Spooky electron read for later. Thanks.
Apparently KFC has all kinds of secrets locked up.
Wondering if this is how John Titor did it....
Hmmm... last week Univ of Queensland was underwater from the floods in Brisbane. There’s something fishy to all this.
kind of niggling isn’t it?
>> In a sense, everyone and everything is time traveling, moving forward in time at a given rate.
Not to imply a universal time domain.
All equally important events to be sure.
All equally important events to be sure.
So it doesn't matter that the distant galaxies aren't blurry?
Do I hear the Longoliers?
May be seventy or eighty years ago if some one would have suggested flat panel TVs, digital cameras, hand held communications devices now known as cell phones, copy machines, sending space probes to the far reaches of our universe or heaven forbid a computers in many homes and those ideas would have been exposed to a forum of readers as we see here, we probably would have been treated to similar rather brilliant comments, putting it mildly, as we find them here.

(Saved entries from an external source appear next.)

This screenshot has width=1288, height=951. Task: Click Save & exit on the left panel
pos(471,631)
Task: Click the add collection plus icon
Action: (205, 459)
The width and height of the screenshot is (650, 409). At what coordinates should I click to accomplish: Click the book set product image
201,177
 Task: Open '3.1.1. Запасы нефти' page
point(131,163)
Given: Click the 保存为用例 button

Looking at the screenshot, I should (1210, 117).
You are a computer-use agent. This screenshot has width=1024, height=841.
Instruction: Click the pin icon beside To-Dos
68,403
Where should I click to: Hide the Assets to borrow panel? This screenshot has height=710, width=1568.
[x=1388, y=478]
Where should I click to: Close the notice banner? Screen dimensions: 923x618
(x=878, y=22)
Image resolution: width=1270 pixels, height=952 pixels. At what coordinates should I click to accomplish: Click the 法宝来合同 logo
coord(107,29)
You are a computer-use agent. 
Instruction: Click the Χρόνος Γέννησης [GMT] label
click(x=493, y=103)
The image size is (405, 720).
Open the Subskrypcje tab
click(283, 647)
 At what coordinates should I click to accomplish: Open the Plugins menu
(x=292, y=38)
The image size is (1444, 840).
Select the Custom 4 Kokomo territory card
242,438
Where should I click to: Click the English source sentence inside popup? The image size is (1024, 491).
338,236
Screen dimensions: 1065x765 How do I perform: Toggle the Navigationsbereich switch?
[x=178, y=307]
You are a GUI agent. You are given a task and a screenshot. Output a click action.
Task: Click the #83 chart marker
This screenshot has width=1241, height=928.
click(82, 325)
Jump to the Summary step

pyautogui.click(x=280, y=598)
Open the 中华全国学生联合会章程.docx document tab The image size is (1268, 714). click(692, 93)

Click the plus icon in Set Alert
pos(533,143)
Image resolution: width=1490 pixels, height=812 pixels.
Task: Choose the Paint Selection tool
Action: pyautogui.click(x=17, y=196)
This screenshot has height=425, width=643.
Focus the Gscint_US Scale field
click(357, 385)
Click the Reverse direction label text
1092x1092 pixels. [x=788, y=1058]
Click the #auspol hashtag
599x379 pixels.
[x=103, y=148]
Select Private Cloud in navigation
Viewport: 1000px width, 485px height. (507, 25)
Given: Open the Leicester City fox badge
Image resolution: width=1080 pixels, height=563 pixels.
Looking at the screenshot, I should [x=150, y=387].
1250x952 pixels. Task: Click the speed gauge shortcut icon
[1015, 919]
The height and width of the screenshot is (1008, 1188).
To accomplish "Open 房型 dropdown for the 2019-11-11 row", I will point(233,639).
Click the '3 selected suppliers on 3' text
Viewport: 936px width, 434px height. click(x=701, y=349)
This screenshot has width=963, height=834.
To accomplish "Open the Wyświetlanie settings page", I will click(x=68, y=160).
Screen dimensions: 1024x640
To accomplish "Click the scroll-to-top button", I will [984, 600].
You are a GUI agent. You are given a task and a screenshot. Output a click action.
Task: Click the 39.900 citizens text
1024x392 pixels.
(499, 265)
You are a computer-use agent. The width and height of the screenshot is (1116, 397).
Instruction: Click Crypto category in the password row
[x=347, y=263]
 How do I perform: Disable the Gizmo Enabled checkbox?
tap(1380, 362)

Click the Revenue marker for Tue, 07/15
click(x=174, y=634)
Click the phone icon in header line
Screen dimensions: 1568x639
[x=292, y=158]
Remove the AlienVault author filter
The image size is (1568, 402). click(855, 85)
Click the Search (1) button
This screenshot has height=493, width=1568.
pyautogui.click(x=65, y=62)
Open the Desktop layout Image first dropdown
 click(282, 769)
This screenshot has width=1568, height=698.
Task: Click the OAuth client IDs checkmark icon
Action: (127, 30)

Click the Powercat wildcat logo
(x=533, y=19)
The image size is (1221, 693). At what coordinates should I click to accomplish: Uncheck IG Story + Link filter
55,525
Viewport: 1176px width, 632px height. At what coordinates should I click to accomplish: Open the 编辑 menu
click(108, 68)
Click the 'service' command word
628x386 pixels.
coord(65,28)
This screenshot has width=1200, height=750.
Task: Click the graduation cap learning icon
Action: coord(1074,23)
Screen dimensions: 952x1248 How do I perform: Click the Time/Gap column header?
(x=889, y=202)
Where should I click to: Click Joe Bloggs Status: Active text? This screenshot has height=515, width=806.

Most discoveries or concepts start with an idea and many of such ideas eventually become reality. If the human mind can conceive it we should not be surprised if some day we will see it transformed in to reality.
I am still in possession of a book dealing with scientific discoveries at the time and remember distinctly that about two pages were entirely devoted to the subject, why a fictitious thing such as a death ray never could be possible. And on top of it was written by some one who had more than one PhD. to his name. Never say never as chances are better than good that in time you may be proven wrong.
What matters is that an extremely small value isn't infinitely small. It's just really small. Zeno's paradox and all.
yeah, you’re right!....
"Drinkin' 'til ya black out, or as I like to call it, Time Travel." -- Dave AttellThanks gleeaikin.
Why aren’t they blurry?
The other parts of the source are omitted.